En el último capítulo de la serie televisiva Gomorra, Genaro Savastano, joven boss de la Camorra, prepara una encerrona a otro mafioso que le disputa el control de su clan. Utiliza para ello a un niño, al que mantiene fascinado con su autoridad de capo. Le asegura que él le educará en la ley de las calles. Primera lección, le dice: "No te fíes de nadie. Ni siquiera de mí". Así son las reglas de las posmodernidad criminal que definen las sociedades duras, esas que están siendo construidas a toda velocidad al socaire de la crisis. La sospecha es imprescindible. Nadie puede ser honrado, y si alguien lo es tal vez se deba a que nunca tuvo una buena oportunidad para pasarse al bando de la oscuridad.

Como para corroborar esta impresión, la corrupción se extiende en progresión geométrica, viral se dice ahora. El adjetivo presunto se ha extendido incluso a farmacéuticos aragoneses acusados de revender medicinas que antes habían cobrado en falso a la sanidad pública. Por simpatía con esta súbita explosión, quienes están en el ajo advierten que, bueno, son muchos los usuarios de dicha sanidad que obtienen productos casi gratis usando la tarjeta y las recetas rojas de la abuelita. Y mejor no hablar de las relaciones entre los laboratorios y no pocos médicos, incentivados con regalos, viajes y otros placeres.
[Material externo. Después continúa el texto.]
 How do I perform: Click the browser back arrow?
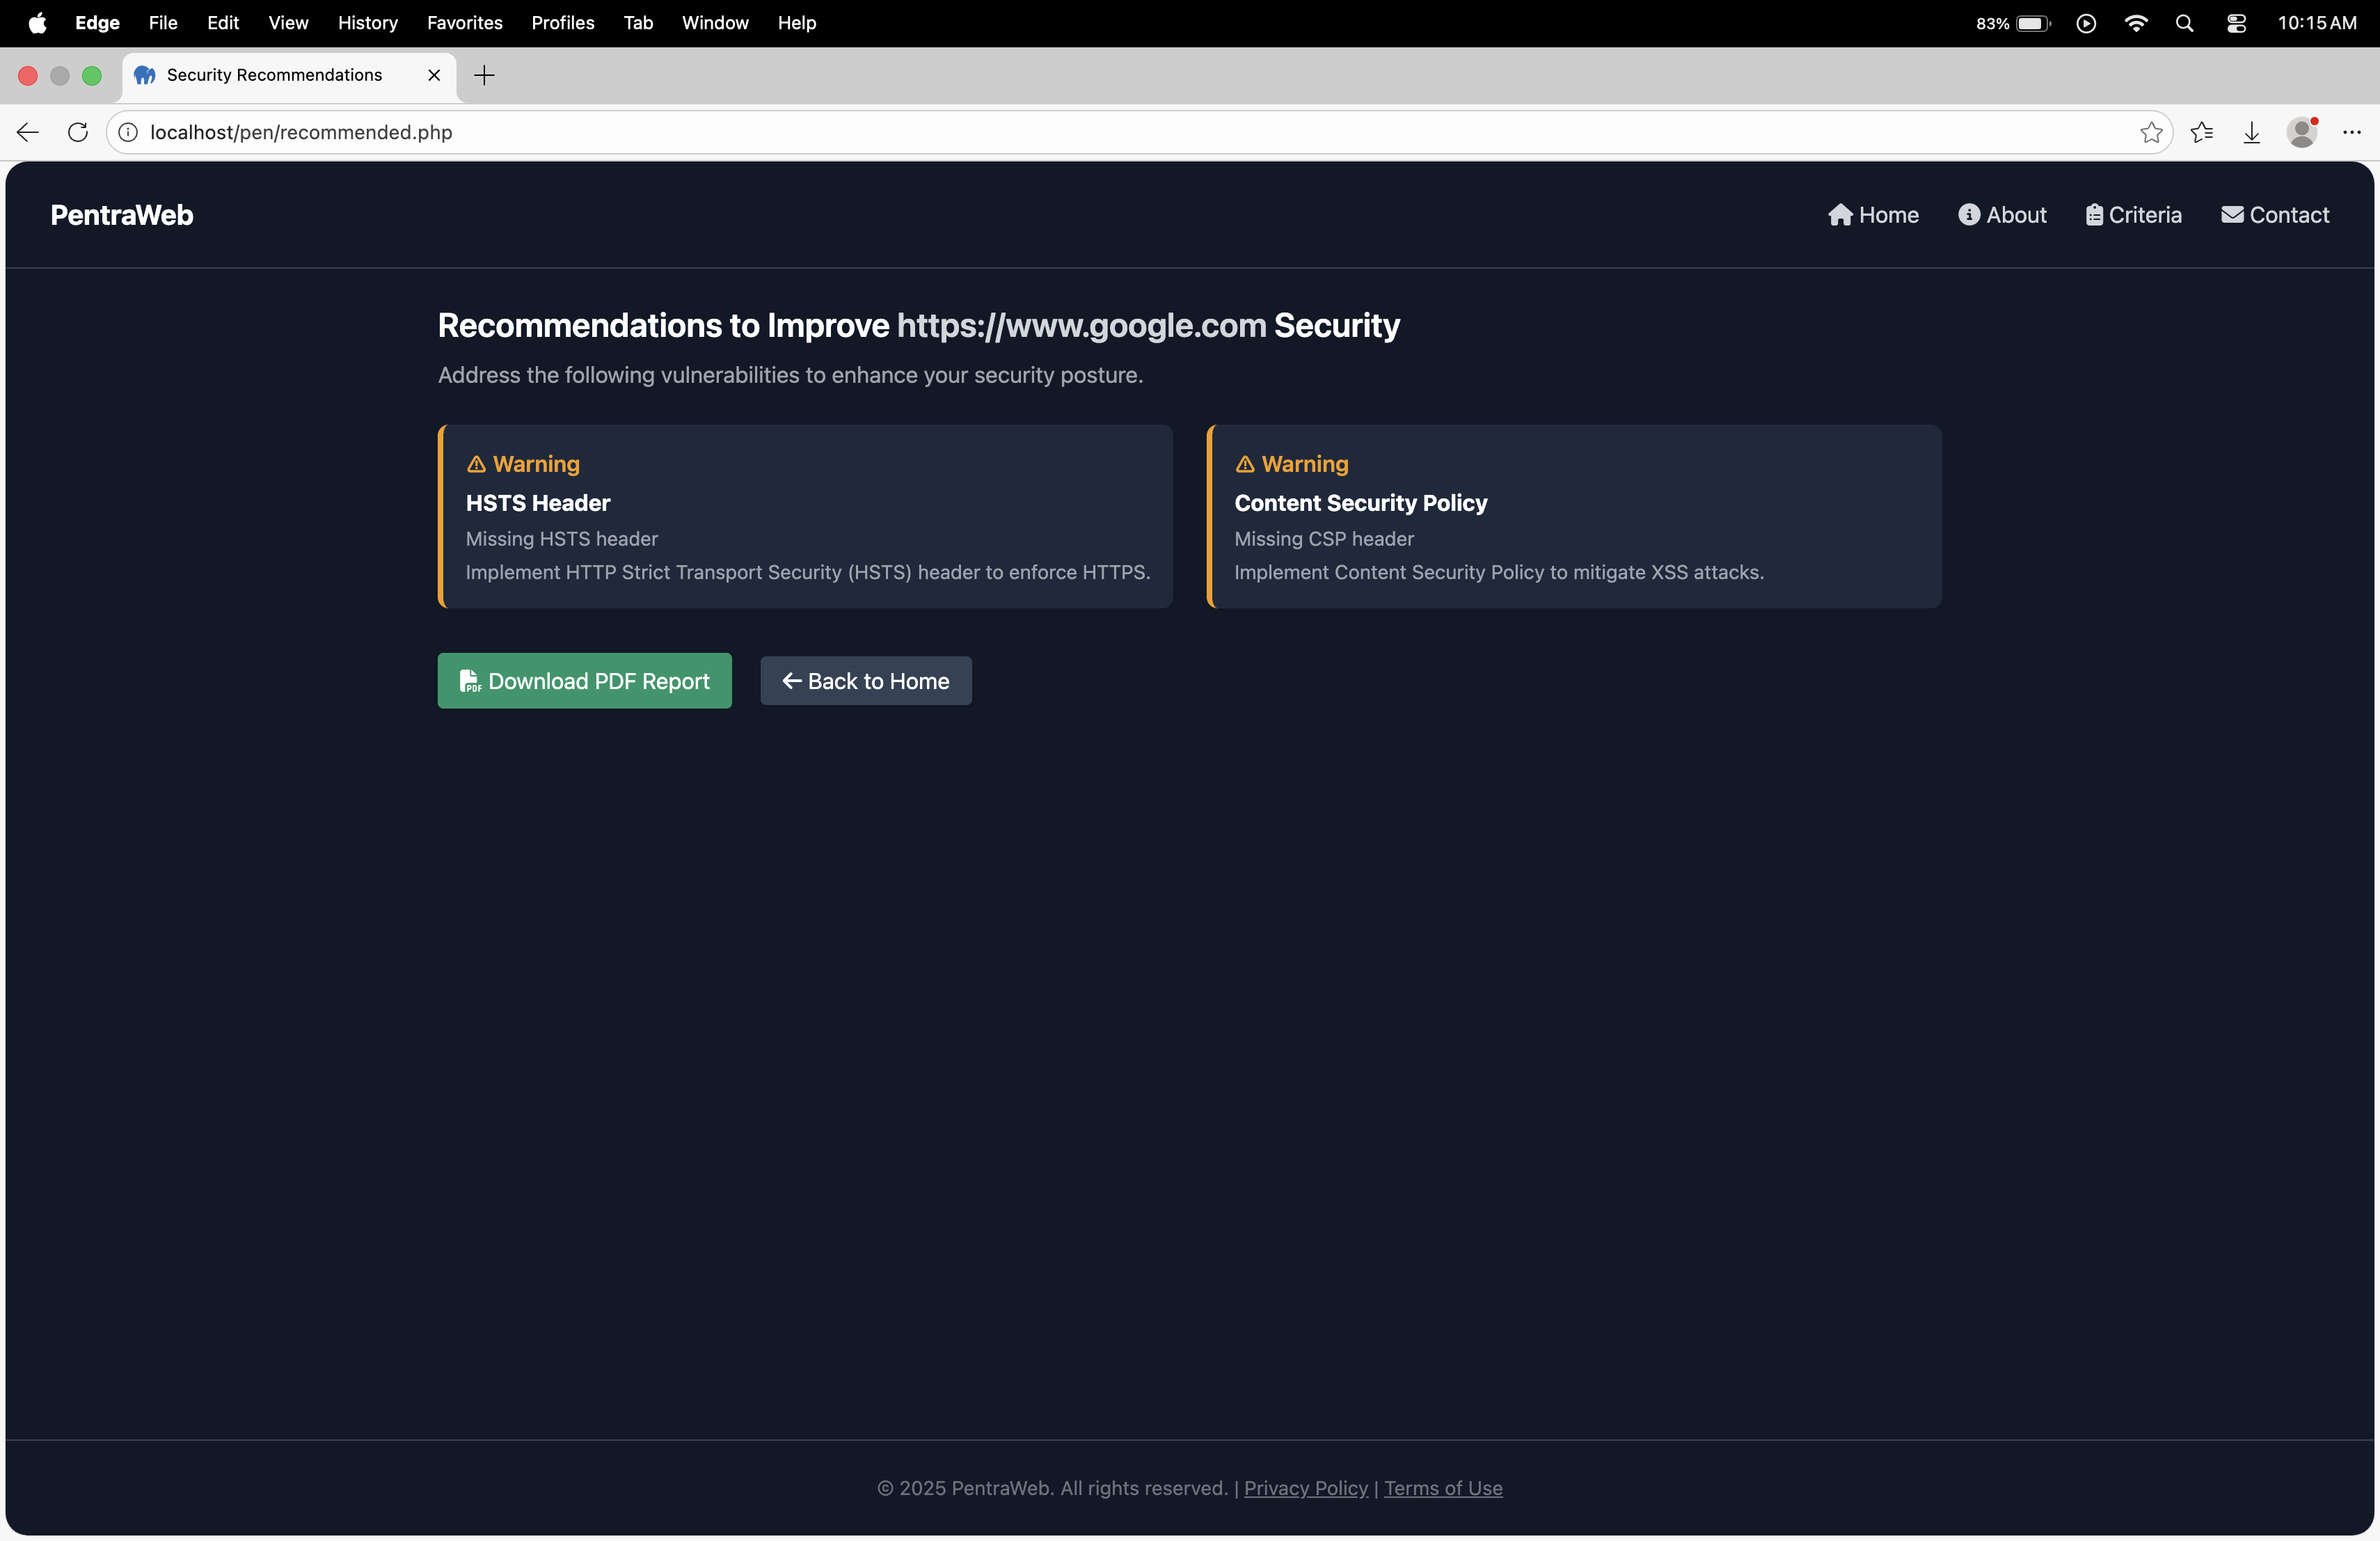(x=28, y=132)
¿Puede funcionar una sociedad sometida a la tensión de una suspicacia absoluta? Supongo que no. Una cosa son las lógicas cauciones destinadas a impedir la vulneración de las normas y leyes, y otra muy distinta dar por sentado que todo el mundo es culpable hasta que se demuestre lo contrario. Sin unos códigos éticos y estéticos que impregnen a la ciudadanía y cuyo cumplimiento pueda darse por sentado, sin una reacción inmediata y tajante ante el más mínimo asomo de irregularidad, sin unos valores consolidados, sin confianza... no hay forma humana de construir nada. Y ahí está el quid de la cuestión. Solo los países donde se dan (en general) estas condiciones tienen futuro y ofrecen calidad de vida. En aquellos sometidos a la sucia ley de las calles, el porvenir distópico está servido. De miedo.